━━━ AVAILABLE DATA ━━━
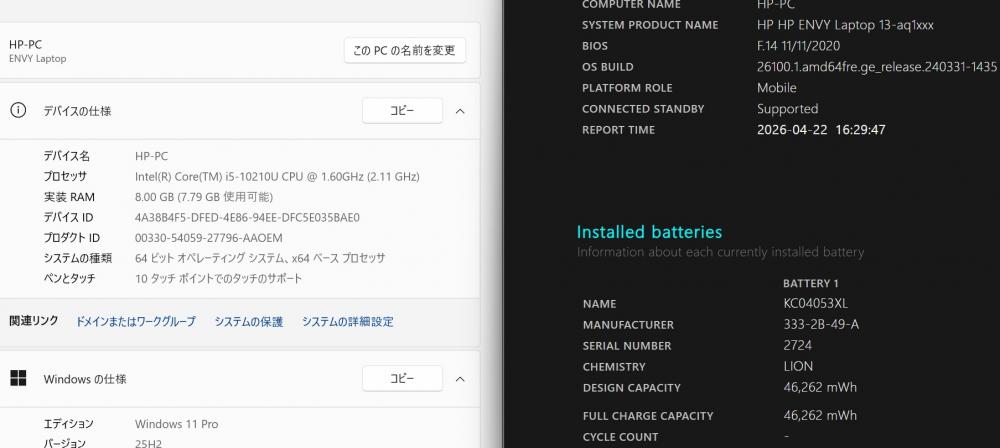Copy device specs with the コピー button
This screenshot has height=448, width=1000.
[402, 111]
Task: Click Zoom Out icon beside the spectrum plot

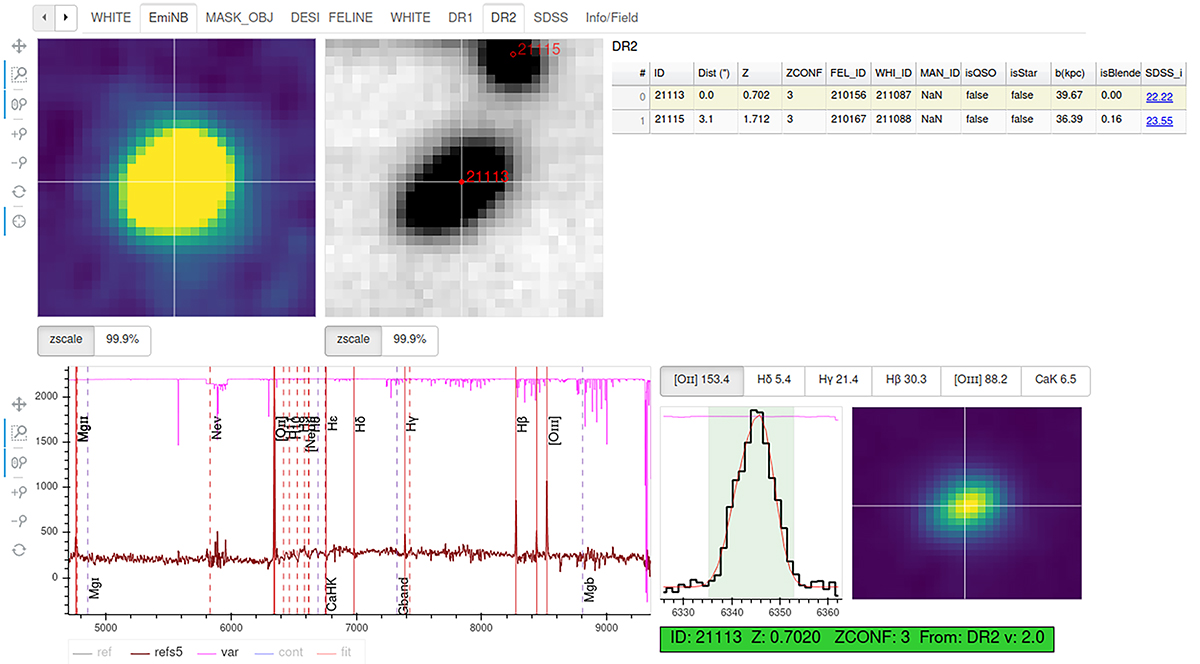Action: [18, 520]
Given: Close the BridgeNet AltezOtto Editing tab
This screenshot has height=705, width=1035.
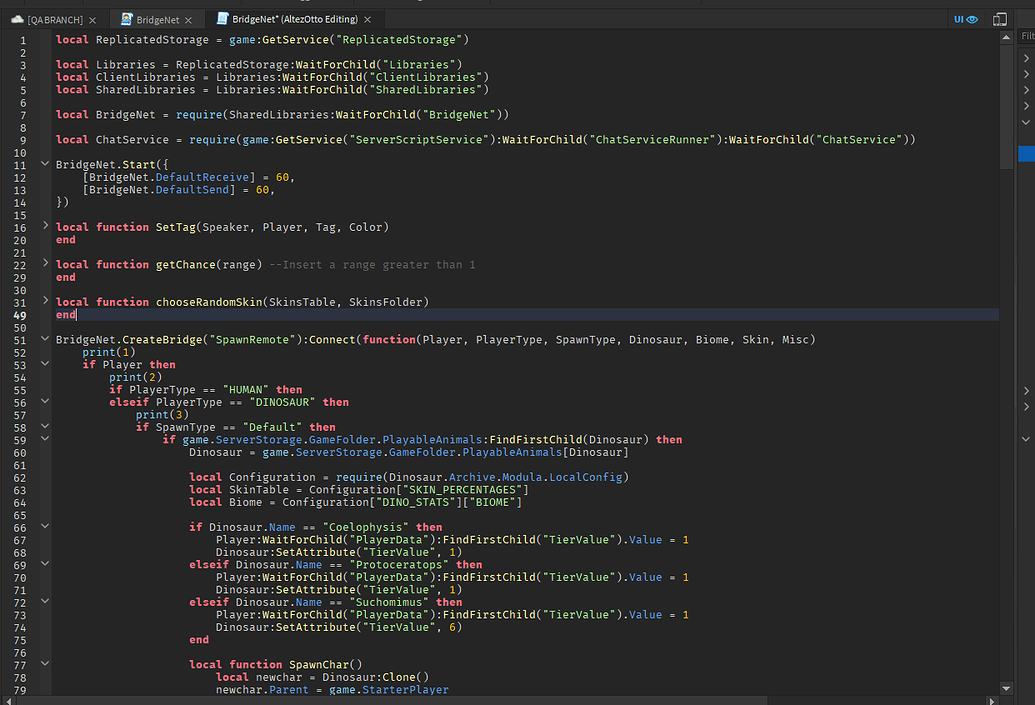Looking at the screenshot, I should [368, 20].
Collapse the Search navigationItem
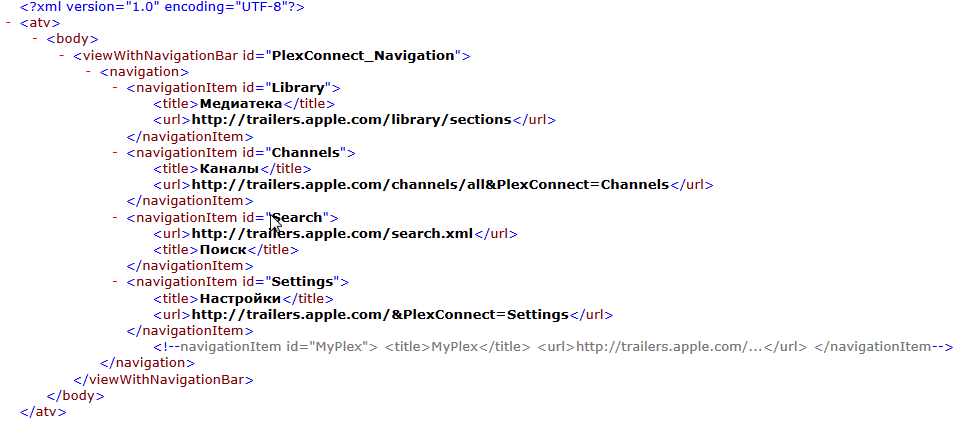Screen dimensions: 979x432 (116, 218)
━━━
ACTION ITEM
Nothing but the lines from the one containing "Given: Close the" through the end of the entries is to be retyped, exactly as written and without pictures.

RESULT OF THE TASK
Given: Close the BridgeNet AltezOtto Editing tab
This screenshot has height=705, width=1035.
Looking at the screenshot, I should [368, 20].
Collapse the Search navigationItem
Screen dimensions: 979x432 (116, 218)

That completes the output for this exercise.